Oh, and that second row of holes…

that is for floating picked design.

Soft wool or other fat yarn was threaded though the second row of holes. A plain tabby warp served as a background for the yarn design which was allowed to “float” above the face of the tape. The reverse side of the finished tape would have the negative image of the pattern on the face of the tape. The weaver had to be careful to design the pattern so that the floats didn’t get too long where they’d get snagged and pulled away from the tape. I understand the concept but haven’t tried to weave with floats yet, heh, it’s only been a few days. I will post more photos of this tape to show the design and techniques including my plan to make a backstrap belt to hold the end of the tape so that I will have two hands free to weave.
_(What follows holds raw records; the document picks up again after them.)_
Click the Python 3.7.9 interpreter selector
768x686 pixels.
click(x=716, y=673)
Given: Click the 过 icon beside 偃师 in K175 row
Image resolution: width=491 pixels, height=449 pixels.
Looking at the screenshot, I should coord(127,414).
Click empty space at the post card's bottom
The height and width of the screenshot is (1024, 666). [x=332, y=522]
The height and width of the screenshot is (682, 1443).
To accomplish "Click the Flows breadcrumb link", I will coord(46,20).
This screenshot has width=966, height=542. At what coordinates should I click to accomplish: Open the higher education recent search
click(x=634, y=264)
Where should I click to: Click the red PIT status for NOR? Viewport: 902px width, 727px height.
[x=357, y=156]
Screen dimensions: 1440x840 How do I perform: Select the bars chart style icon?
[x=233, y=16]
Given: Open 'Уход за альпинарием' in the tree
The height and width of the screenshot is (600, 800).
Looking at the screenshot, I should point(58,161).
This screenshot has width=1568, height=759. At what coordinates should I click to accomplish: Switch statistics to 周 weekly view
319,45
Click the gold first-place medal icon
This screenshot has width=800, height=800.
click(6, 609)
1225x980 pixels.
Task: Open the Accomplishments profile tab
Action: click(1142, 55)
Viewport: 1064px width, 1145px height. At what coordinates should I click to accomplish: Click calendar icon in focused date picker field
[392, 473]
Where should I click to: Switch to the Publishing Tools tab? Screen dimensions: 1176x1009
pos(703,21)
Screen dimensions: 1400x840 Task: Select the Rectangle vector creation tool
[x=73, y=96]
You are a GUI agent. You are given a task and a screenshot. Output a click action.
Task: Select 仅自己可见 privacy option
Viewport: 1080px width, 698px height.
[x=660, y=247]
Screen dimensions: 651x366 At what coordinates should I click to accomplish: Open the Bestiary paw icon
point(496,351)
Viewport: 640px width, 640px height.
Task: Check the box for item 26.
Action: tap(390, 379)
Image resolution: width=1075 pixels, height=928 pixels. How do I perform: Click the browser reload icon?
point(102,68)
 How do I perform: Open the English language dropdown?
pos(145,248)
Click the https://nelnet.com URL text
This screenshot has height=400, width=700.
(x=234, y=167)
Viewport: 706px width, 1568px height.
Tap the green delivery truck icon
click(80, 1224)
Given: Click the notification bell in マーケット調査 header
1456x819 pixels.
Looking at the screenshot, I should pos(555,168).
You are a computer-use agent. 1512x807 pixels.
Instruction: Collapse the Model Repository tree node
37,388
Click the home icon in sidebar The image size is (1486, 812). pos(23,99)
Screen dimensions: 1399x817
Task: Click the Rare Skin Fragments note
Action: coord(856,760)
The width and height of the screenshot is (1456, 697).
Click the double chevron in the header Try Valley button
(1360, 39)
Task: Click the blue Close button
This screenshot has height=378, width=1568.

Other sources I found for Box Tape Looms, Paddle Looms, and Floor Two Treadle tape looms are (click on source name to be linked to source):

J. K. Sidel
Hand Woven Magazine
The Joyner’s Shop
Fred & Grace Hatton, Finn Sheep
Link to photos of Swedish tapes

Tropical Twister


8 Responses to “Paddle Tape Loom”

  1. loopykd says, March 25th, 2009 at 10:44 am

    I have never seen something like this. Very cool.

  2. Caprifool says, March 25th, 2009 at 5:51 pm

    Just a few more examples. In Swedish.

  3. Jen says, March 25th, 2009 at 7:58 pm

    Oooooh, I love tape looms! I have one by JK Seidel, and I’m getting another one in the mail here soon. They are so fun to work with. :)

  4. Tropical Twister says, March 26th, 2009 at 8:12 am


    The site is amazing; it is a must see! Thanks for forwarding it. (I added it to the article so that others may see it even if they don’t read the comments.) Thanks again.

    Tropical Twister

  5. Natalie says, March 27th, 2009 at 8:02 am

    How cool! I just joined the Pinellas Spinner’s and Weaver’s guild and I’m thinking of learning to weave. I found one like this online that I’m hoping to try out. Here’s the link to the video.

    Hope all is well. Love all the fun stuff going on!

  6. Experimenter says, December 25th, 2009 at 8:30 pm

    The Clement Moore 18th Century re-enactment park (just south of Washington DC) has three fairs each Summer. One of the booths sells a paddle tape loom set that is different. It has a handle that makes it easy to hold. However, they are sold without instructions. Thanks for this site. I could see something similar.

  7. Ifat Mantel says, May 8th, 2013 at 8:07 am

    where can I but this kind of loom?

  8. Tropical Twister says, June 27th, 2013 at 1:39 pm

    Finsheep … see the link within the article.